EXERCISE REQUIREMENTS:
Only the lines below from the one containing "Click the magnifying" to the one containing "Task: Open the chart style dropdown arrow" should be repeated, both included and unchanged.

━━━━━ DATA ━━━━━

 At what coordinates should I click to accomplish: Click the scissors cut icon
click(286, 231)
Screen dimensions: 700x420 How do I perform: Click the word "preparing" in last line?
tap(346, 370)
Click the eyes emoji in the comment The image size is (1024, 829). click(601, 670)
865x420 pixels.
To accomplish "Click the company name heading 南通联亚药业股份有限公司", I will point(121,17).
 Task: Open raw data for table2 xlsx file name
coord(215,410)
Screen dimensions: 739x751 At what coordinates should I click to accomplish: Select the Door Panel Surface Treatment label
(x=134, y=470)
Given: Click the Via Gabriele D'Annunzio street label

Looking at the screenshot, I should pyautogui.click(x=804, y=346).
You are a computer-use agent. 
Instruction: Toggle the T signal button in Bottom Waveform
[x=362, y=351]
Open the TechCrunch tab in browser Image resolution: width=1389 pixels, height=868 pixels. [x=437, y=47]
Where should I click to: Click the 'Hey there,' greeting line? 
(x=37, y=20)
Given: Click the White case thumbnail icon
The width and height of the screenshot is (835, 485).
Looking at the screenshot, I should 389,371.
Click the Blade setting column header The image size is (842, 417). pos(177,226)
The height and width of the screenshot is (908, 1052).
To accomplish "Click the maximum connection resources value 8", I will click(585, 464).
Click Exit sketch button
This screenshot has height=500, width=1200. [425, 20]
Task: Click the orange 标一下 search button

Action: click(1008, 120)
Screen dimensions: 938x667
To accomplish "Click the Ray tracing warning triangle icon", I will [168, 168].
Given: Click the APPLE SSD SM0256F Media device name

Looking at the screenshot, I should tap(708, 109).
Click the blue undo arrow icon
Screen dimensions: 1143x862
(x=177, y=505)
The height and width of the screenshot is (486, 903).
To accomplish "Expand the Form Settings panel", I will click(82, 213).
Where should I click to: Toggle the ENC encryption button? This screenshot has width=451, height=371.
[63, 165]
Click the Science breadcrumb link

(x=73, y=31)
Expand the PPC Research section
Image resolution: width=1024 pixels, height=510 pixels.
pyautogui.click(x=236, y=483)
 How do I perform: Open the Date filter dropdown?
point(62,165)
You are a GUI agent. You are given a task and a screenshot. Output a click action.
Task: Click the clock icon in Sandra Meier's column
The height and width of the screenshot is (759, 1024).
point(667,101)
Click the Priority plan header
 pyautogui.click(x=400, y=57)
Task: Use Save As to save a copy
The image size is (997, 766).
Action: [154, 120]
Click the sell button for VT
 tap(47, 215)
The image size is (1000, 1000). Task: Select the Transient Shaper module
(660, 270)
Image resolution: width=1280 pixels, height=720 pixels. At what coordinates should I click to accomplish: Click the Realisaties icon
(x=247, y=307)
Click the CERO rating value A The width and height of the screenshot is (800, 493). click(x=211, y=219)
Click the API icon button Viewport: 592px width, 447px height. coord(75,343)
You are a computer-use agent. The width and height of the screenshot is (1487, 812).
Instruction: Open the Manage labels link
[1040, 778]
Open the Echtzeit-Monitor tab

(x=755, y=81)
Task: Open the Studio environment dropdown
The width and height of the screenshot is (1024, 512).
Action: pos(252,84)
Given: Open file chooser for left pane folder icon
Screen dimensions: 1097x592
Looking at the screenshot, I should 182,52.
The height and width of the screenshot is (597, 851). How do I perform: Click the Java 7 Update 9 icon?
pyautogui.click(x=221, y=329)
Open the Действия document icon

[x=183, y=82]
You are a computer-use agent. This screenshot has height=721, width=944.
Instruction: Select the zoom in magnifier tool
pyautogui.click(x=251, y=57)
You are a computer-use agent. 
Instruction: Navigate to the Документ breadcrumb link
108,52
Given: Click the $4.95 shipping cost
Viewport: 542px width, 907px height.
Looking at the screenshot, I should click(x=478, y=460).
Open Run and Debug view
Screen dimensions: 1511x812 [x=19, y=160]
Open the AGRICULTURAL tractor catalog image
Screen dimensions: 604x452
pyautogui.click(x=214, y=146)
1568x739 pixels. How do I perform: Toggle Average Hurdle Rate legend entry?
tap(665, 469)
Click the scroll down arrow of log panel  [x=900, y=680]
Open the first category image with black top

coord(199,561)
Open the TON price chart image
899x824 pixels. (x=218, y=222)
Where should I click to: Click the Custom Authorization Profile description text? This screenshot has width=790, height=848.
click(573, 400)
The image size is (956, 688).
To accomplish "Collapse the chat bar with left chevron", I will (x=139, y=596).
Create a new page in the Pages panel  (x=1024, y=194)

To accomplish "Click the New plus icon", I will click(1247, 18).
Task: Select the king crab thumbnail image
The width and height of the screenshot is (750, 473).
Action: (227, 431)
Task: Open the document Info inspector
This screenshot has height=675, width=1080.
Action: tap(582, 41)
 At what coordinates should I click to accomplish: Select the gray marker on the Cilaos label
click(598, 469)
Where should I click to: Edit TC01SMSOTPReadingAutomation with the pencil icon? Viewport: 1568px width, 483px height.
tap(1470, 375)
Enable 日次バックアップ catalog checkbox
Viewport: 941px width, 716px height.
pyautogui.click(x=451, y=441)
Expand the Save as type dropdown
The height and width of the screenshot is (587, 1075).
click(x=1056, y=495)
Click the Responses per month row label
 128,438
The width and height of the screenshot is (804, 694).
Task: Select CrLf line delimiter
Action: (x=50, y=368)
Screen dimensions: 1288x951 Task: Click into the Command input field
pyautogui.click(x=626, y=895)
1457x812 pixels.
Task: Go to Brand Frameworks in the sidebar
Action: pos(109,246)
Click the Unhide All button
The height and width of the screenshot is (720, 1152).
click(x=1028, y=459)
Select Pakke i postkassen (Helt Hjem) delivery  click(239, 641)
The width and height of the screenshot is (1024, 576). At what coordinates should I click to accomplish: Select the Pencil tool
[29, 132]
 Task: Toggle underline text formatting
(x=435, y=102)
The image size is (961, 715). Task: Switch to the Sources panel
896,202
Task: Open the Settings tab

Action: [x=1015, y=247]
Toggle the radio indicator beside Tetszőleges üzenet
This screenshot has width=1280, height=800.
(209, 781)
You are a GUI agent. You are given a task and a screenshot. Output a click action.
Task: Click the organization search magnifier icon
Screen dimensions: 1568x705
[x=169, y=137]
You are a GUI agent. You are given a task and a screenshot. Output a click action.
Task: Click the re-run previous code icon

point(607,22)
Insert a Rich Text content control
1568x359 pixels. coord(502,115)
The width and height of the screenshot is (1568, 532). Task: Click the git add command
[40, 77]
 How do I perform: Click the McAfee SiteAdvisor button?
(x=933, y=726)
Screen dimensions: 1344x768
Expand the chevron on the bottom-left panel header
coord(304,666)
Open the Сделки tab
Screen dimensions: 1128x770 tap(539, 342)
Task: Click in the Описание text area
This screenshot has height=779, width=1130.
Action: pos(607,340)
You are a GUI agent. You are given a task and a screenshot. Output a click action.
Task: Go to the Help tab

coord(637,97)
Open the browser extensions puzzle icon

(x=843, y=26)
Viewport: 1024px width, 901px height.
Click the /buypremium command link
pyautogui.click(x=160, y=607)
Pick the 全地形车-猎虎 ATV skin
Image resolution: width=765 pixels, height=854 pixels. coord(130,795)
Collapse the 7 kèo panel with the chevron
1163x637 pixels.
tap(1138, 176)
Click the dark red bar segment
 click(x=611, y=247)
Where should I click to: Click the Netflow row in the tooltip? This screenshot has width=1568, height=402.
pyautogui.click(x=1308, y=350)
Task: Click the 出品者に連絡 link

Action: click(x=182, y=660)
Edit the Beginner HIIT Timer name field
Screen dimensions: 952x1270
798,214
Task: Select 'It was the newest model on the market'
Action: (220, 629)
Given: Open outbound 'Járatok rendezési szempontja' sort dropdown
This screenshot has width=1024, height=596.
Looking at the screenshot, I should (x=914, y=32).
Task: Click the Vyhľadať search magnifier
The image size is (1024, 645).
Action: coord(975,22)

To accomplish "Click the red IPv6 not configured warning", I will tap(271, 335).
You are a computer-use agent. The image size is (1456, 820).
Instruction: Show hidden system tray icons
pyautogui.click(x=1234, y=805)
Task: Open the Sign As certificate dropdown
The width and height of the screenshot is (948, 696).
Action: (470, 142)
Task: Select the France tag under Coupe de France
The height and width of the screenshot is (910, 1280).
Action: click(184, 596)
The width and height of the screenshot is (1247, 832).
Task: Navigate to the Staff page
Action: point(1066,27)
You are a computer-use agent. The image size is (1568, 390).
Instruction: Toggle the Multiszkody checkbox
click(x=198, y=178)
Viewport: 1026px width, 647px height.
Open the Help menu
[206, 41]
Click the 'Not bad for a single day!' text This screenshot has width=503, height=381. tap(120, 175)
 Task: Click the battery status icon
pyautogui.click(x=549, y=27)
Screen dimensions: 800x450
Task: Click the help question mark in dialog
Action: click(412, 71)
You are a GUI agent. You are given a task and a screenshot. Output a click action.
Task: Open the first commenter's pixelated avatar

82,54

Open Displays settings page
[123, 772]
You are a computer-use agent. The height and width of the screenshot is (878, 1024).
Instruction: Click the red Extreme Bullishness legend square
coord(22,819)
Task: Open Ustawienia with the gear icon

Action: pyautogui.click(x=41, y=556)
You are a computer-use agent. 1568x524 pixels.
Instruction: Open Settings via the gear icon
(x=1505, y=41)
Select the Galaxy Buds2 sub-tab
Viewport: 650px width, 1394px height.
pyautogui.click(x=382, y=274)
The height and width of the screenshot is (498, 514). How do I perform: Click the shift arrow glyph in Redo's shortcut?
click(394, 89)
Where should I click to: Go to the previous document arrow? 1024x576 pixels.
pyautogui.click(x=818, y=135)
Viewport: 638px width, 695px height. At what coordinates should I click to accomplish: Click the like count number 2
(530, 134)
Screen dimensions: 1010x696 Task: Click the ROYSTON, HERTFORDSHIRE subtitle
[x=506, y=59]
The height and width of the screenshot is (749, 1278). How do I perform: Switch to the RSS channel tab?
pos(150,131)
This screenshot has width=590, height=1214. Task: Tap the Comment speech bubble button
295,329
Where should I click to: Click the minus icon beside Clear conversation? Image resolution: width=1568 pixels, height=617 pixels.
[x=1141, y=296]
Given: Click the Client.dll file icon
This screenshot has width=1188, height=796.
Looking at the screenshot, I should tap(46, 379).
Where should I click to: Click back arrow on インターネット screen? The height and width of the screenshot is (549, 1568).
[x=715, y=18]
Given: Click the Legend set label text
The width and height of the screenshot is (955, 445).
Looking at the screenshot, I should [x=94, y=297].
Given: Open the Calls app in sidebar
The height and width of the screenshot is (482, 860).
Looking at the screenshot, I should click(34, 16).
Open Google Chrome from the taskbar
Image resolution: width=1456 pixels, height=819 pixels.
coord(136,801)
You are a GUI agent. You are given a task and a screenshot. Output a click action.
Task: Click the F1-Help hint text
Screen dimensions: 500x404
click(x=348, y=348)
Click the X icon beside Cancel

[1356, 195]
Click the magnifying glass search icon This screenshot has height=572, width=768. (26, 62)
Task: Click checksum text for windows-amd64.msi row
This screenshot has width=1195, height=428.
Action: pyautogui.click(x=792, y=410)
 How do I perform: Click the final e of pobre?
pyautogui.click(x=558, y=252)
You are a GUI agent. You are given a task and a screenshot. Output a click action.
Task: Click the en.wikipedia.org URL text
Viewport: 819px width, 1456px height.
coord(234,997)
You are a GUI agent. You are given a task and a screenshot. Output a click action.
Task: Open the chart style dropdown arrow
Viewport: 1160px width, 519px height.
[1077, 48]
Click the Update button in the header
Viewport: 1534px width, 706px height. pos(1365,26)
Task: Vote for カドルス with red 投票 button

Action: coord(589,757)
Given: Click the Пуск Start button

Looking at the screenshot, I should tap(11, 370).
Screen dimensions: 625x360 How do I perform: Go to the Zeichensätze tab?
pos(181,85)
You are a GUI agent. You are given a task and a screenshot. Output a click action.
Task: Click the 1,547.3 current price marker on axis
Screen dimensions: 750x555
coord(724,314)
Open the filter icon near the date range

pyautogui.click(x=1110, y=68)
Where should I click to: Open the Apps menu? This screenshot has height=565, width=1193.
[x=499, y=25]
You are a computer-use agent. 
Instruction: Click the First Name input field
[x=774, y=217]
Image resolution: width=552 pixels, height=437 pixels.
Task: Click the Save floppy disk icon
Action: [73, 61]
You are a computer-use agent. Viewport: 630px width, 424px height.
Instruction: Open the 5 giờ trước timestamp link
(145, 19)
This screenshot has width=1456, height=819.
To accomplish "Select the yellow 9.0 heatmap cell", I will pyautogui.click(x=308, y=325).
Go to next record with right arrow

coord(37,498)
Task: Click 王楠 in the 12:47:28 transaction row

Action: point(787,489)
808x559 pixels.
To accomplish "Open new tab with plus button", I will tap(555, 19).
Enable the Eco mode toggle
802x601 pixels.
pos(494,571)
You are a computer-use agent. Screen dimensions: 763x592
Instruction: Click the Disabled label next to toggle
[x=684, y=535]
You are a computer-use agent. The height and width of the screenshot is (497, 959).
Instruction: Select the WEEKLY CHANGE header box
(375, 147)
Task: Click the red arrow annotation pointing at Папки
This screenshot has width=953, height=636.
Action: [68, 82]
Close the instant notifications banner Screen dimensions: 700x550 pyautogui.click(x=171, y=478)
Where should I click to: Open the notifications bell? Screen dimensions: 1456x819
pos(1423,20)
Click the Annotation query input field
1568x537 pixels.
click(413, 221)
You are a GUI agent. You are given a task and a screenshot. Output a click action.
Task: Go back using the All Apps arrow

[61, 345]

━━━━━

SOLUTION TO THE EXERCISE:
Click the magnifying glass search icon This screenshot has height=572, width=768. (26, 62)
Task: Click checksum text for windows-amd64.msi row
This screenshot has width=1195, height=428.
Action: pyautogui.click(x=792, y=410)
 How do I perform: Click the final e of pobre?
pyautogui.click(x=558, y=252)
You are a GUI agent. You are given a task and a screenshot. Output a click action.
Task: Click the en.wikipedia.org URL text
Viewport: 819px width, 1456px height.
coord(234,997)
You are a GUI agent. You are given a task and a screenshot. Output a click action.
Task: Open the chart style dropdown arrow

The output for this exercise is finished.